* **SUPPLIED RECORDS**:
*** Block opens ***
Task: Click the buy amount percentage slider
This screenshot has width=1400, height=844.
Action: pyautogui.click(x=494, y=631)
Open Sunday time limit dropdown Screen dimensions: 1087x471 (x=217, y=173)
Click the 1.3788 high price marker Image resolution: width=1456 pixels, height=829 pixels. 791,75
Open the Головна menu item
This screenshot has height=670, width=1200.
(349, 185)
*** Block closes ***
Retype the listing above word for word.

Task: Click the buy amount percentage slider
This screenshot has width=1400, height=844.
Action: pyautogui.click(x=494, y=631)
Open Sunday time limit dropdown Screen dimensions: 1087x471 (x=217, y=173)
Click the 1.3788 high price marker Image resolution: width=1456 pixels, height=829 pixels. 791,75
Open the Головна menu item
This screenshot has height=670, width=1200.
(349, 185)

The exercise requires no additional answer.